*GIVEN INFORMATION*
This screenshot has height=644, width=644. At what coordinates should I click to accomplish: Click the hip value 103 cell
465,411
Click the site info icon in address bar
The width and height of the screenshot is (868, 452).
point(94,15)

*YOUR INSTRUCTIONS*
After reading the data, retype all of it exactly as it reads.

*TASK RESULT*
This screenshot has height=644, width=644. At what coordinates should I click to accomplish: Click the hip value 103 cell
465,411
Click the site info icon in address bar
The width and height of the screenshot is (868, 452).
point(94,15)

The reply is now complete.